■ **Set task**: From the listing, pull out the lines from the one containing "Task: Choose the checkmark" through the one containing "click(342, 425)", both included, and reproduce them unchanged.
+++ Supplied information +++
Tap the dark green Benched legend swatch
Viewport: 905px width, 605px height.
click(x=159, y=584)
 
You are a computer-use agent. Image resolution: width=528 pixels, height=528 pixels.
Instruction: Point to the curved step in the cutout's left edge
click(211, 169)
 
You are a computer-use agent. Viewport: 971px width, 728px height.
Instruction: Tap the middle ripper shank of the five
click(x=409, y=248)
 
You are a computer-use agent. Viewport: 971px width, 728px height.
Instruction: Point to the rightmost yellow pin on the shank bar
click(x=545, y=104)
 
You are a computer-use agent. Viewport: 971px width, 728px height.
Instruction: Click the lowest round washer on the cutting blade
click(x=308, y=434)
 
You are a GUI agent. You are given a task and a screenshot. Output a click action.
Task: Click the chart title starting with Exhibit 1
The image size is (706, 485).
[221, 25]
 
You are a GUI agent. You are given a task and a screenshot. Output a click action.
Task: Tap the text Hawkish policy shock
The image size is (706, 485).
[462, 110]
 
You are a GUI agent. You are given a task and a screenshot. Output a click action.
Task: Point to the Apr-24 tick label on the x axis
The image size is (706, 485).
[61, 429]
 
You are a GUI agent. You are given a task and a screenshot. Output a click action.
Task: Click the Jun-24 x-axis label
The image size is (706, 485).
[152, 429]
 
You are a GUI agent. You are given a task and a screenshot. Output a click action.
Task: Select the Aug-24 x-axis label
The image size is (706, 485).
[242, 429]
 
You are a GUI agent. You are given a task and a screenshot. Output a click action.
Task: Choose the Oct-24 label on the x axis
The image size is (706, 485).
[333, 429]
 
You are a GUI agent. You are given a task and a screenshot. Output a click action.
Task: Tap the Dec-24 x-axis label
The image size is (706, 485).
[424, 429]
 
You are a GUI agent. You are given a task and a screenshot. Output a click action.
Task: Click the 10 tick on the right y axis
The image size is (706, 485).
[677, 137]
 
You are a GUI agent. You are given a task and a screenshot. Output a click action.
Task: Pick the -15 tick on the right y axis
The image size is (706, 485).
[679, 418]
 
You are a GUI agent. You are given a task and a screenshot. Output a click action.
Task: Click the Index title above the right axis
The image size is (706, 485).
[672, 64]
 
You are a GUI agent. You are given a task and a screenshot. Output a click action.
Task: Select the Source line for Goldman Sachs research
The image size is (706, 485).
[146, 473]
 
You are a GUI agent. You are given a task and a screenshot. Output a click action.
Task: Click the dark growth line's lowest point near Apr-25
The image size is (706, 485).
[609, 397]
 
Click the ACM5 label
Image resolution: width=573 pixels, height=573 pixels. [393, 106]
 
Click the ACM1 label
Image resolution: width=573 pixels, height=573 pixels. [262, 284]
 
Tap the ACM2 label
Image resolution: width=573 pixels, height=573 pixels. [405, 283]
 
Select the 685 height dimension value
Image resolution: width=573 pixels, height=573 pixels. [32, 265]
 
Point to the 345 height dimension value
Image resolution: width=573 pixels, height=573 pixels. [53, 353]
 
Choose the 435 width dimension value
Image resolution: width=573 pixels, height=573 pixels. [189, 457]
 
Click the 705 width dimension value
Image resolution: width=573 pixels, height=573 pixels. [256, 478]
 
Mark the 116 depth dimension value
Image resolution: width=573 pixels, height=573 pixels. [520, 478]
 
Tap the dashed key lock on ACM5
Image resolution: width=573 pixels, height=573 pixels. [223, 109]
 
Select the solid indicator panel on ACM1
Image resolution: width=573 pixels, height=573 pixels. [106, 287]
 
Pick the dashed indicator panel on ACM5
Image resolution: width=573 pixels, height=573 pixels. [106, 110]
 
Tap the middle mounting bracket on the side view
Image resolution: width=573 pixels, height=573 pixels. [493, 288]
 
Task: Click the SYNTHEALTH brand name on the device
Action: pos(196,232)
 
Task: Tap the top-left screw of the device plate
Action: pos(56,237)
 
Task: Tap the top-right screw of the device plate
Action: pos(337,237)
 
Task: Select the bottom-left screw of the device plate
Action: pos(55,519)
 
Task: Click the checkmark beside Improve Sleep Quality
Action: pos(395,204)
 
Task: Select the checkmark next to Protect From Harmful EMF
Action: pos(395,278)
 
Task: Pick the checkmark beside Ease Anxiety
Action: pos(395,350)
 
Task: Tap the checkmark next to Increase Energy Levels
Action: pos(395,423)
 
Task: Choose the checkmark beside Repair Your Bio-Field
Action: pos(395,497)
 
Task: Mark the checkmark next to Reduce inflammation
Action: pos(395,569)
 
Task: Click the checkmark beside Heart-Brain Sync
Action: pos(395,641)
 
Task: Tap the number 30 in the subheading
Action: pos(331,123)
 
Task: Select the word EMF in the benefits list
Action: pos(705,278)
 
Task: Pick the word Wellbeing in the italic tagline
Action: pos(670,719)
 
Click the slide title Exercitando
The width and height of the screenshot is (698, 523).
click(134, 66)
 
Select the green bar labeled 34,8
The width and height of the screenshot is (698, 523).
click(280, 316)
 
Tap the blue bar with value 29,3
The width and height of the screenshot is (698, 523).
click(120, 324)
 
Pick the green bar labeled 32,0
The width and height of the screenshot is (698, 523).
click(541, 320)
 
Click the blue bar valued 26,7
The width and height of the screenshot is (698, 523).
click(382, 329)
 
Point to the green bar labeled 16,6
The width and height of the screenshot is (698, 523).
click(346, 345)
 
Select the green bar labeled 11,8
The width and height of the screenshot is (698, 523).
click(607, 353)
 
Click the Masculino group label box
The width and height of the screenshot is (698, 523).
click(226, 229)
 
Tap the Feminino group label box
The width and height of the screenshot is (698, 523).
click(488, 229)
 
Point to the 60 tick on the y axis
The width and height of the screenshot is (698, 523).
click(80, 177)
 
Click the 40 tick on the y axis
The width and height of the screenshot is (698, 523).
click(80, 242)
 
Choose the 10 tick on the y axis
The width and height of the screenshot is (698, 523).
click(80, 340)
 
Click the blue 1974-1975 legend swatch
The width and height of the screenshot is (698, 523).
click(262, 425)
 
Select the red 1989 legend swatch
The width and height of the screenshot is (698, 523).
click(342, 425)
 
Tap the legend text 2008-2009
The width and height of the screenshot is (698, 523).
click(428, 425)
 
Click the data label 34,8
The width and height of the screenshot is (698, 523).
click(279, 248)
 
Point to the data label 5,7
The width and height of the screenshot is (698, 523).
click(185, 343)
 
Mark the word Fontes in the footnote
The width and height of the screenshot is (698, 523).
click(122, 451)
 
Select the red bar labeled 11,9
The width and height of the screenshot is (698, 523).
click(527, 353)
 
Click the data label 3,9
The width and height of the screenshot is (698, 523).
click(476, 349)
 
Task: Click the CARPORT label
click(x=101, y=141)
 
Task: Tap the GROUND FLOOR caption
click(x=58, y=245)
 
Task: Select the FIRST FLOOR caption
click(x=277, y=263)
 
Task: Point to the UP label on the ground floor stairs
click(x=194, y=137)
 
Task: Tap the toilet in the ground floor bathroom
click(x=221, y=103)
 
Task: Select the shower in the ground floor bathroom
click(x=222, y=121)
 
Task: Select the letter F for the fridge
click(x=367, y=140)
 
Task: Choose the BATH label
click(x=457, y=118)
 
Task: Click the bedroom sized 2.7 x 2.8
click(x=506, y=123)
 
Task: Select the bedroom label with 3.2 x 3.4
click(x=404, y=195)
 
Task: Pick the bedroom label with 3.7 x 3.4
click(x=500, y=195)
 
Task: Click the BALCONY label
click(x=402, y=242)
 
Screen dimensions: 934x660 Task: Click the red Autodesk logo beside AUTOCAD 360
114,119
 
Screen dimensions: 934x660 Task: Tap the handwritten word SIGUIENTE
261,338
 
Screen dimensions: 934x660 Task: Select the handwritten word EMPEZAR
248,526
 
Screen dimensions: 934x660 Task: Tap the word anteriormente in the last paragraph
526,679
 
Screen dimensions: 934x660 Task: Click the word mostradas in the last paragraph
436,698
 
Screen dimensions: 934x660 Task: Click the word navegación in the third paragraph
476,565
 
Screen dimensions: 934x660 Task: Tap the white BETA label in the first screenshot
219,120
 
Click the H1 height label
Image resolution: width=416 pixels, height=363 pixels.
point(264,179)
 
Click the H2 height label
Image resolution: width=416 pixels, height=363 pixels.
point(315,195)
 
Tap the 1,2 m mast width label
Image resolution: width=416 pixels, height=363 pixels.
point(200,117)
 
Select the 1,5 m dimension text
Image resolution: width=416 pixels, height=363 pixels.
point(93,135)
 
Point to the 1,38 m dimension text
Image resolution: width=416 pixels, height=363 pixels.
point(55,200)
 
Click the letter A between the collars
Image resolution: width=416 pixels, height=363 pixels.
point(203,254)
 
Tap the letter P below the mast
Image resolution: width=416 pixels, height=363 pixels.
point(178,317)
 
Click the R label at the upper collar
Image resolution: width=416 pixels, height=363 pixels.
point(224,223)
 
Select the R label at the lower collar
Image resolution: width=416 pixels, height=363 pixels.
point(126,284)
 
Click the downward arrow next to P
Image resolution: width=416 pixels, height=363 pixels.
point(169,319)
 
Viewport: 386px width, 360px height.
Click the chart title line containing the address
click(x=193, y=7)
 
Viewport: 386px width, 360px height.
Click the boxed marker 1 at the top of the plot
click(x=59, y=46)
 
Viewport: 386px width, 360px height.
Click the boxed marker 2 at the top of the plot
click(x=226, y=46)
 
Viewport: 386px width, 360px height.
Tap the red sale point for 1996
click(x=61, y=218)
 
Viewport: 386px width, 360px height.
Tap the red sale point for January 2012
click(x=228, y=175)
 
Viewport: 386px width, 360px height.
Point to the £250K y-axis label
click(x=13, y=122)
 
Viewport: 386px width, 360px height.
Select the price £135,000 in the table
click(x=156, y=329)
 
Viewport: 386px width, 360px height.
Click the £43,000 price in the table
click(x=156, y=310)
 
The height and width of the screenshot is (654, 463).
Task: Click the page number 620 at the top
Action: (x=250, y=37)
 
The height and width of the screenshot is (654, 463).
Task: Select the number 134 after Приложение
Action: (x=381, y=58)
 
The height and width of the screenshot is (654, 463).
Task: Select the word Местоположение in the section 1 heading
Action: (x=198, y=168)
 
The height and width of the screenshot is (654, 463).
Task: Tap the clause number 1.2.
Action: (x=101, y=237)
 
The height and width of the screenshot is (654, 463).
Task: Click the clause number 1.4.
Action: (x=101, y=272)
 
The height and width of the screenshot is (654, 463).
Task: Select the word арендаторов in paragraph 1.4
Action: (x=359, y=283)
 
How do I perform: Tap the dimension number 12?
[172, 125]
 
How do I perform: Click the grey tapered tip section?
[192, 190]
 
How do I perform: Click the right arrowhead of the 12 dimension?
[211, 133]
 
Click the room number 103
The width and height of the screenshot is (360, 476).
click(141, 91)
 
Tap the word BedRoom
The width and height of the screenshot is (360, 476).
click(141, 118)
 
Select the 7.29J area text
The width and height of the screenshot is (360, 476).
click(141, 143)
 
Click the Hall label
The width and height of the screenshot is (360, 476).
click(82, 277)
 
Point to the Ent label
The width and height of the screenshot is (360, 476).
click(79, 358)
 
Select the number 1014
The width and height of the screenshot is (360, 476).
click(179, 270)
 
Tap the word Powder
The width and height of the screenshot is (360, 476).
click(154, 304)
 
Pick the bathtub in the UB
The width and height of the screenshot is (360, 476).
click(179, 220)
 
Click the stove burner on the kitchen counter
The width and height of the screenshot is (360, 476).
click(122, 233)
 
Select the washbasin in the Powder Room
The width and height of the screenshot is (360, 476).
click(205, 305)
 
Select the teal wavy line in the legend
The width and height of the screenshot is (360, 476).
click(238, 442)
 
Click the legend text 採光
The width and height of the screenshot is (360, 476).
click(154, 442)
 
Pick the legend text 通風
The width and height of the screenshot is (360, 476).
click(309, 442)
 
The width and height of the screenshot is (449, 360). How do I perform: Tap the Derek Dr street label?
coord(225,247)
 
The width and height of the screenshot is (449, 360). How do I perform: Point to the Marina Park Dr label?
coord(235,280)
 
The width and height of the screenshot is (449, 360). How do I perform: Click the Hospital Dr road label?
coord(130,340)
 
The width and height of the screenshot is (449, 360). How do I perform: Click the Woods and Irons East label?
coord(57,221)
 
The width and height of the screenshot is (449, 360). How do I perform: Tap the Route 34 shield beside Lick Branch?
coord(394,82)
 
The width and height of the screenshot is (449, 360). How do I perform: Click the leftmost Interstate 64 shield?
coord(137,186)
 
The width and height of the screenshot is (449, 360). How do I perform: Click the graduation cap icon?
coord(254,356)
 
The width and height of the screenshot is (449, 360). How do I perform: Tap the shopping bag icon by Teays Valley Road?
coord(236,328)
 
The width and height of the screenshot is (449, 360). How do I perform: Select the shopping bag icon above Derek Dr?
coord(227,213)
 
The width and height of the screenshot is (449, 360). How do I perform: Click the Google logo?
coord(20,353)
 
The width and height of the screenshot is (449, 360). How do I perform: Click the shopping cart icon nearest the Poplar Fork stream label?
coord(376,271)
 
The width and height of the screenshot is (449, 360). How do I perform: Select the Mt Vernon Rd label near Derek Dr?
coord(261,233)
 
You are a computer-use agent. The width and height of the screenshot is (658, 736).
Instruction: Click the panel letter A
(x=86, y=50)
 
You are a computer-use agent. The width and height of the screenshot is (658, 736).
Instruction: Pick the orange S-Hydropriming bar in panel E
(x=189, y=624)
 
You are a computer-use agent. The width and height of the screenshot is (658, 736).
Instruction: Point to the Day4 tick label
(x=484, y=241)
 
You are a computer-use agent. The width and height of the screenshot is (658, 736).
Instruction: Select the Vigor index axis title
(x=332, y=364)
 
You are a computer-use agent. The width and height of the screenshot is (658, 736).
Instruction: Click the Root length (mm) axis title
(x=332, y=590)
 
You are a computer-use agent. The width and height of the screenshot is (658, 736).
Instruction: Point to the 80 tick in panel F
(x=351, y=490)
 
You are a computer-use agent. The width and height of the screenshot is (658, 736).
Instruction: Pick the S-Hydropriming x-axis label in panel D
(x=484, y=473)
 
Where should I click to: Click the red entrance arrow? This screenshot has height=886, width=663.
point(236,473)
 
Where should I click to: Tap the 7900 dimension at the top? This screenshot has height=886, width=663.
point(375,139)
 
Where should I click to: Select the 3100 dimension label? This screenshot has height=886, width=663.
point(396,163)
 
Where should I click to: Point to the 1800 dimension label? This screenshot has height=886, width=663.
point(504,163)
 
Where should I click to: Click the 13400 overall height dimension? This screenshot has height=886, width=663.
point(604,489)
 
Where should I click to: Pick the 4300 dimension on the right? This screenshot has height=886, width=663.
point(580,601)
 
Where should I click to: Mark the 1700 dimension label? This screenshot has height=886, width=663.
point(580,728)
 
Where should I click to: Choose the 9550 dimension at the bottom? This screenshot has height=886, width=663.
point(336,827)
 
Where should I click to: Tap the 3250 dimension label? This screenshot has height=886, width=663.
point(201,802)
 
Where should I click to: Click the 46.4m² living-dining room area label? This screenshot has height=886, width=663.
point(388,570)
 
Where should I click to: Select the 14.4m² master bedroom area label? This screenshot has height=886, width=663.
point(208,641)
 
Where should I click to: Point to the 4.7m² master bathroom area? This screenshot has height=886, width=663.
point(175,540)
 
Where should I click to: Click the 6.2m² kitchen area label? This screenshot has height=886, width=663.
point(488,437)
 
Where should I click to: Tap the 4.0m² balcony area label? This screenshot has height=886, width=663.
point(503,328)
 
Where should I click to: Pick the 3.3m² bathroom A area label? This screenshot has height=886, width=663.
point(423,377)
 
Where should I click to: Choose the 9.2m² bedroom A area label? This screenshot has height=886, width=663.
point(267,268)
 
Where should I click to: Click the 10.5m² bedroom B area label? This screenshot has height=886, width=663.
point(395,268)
+++
■ **Complete answer**:
Task: Choose the checkmark beside Repair Your Bio-Field
Action: pos(395,497)
 
Task: Mark the checkmark next to Reduce inflammation
Action: pos(395,569)
 
Task: Click the checkmark beside Heart-Brain Sync
Action: pos(395,641)
 
Task: Tap the number 30 in the subheading
Action: pos(331,123)
 
Task: Select the word EMF in the benefits list
Action: pos(705,278)
 
Task: Pick the word Wellbeing in the italic tagline
Action: pos(670,719)
 
Click the slide title Exercitando
The width and height of the screenshot is (698, 523).
click(134, 66)
 
Select the green bar labeled 34,8
The width and height of the screenshot is (698, 523).
click(280, 316)
 
Tap the blue bar with value 29,3
The width and height of the screenshot is (698, 523).
click(120, 324)
 
Pick the green bar labeled 32,0
The width and height of the screenshot is (698, 523).
click(541, 320)
 
Click the blue bar valued 26,7
The width and height of the screenshot is (698, 523).
click(382, 329)
 
Point to the green bar labeled 16,6
The width and height of the screenshot is (698, 523).
click(346, 345)
 
Select the green bar labeled 11,8
The width and height of the screenshot is (698, 523).
click(607, 353)
 
Click the Masculino group label box
The width and height of the screenshot is (698, 523).
click(226, 229)
 
Tap the Feminino group label box
The width and height of the screenshot is (698, 523).
click(488, 229)
 
Point to the 60 tick on the y axis
The width and height of the screenshot is (698, 523).
click(80, 177)
 
Click the 40 tick on the y axis
The width and height of the screenshot is (698, 523).
click(80, 242)
 
Choose the 10 tick on the y axis
The width and height of the screenshot is (698, 523).
click(80, 340)
 
Click the blue 1974-1975 legend swatch
The width and height of the screenshot is (698, 523).
click(262, 425)
 
Select the red 1989 legend swatch
The width and height of the screenshot is (698, 523).
click(342, 425)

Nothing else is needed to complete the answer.